#### REQUIRED TASKS
**1)** In the article on CDC school reopening guidelines, on which program did CDC Director Robert Redfield speak Thursday?
**2)** Please write a continuation of the article on CDC school reopening guidelines, starting after its last sentence.

#### TEXT SECTION
The head of the Centers for Disease Control and Prevention said the agency will not revise guidelines for reopening schools this fall, after President Trump said they are too expensive and burdensome, but will work with local school districts.

“Our guidelines are our guidelines, but we are going to provide additional reference documents to aid basically communities that are trying to open K-through-12s,” CDC Director Robert Redfield said on ABC’s “Good Morning America” Thursday. “It’s not a revision of the guidelines; it’s just to provide additional information to help schools be able to use the guidance we put forward.”

He was asked whether the regulations were too strict, as suggested by the president in a tweet.

“Right now, we’re continuing to work with the local jurisdictions to how they want to take the portfolio of guidance that we’ve given to make them practical for their schools to reopen,” he said.

He called the guidelines “intentionally non-prescriptive” and said the CDC would work with local school districts to come up with a plan.

“It’s a critical public health initiative right now to get these schools reopened and to do it safely,” Redfield said.

The president on Wednesday threatened to pull federal funding if states don’t open their schools and said he disagreed with Redfield’s “tough & very expensive guidelines for opening schools.”

His tweets emphasized his administration’s full-court press on getting schools open this fall.

Vice President Mike Pence said students have to return to the classroom.

#### DATA SUPPLIED
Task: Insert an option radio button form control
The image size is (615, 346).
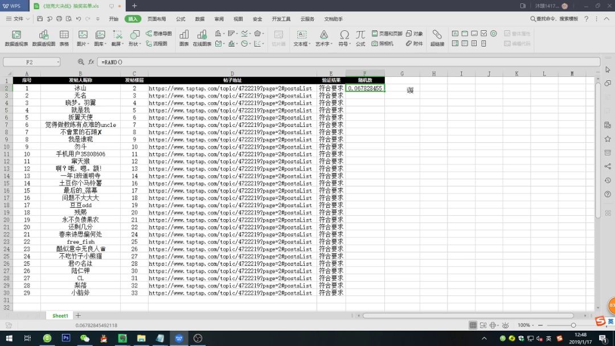Action: point(493,34)
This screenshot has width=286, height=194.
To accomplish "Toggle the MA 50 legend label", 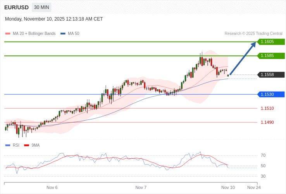I will tap(73, 34).
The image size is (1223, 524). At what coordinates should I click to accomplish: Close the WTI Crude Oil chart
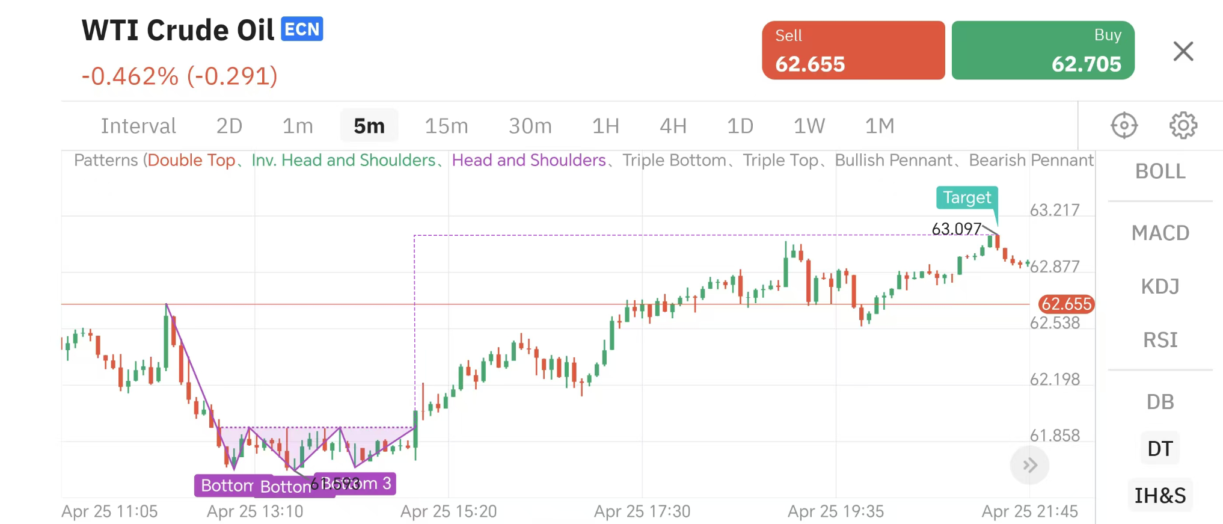(1183, 51)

#### RESPONSE LIST
**1)** ABC's "Good Morning America."

**2)**
“What we heard yesterday from education officials and what we heard from the American Academy of Pediatrics, it is absolutely essential that we get our kids back in the classroom for in-person learning,” Pence said during a coronavirus task force briefing at the Department of Education, referring to a forum in the East Room on Tuesday.

“We cannot let our kids fall behind academically. But it is important that the American people remember that for children that have mental health issues, for special-needs children, for nutrition, for children in communities facing persistent poverty, that school is the place where they receive all of those services,” the veep continued.

“This is not simply about making sure our kids are learning and advancing academically, but for their mental health, for their well-being, or their physical health, have to get our kids back to school.”

Pence also said the CDC would be issuing new guidelines next week.

The CDC’s guidelines call for schools to stagger schedules, spread out desks, ensure students stay six feet apart and that students have meals in classrooms instead of gathering in cafeterias.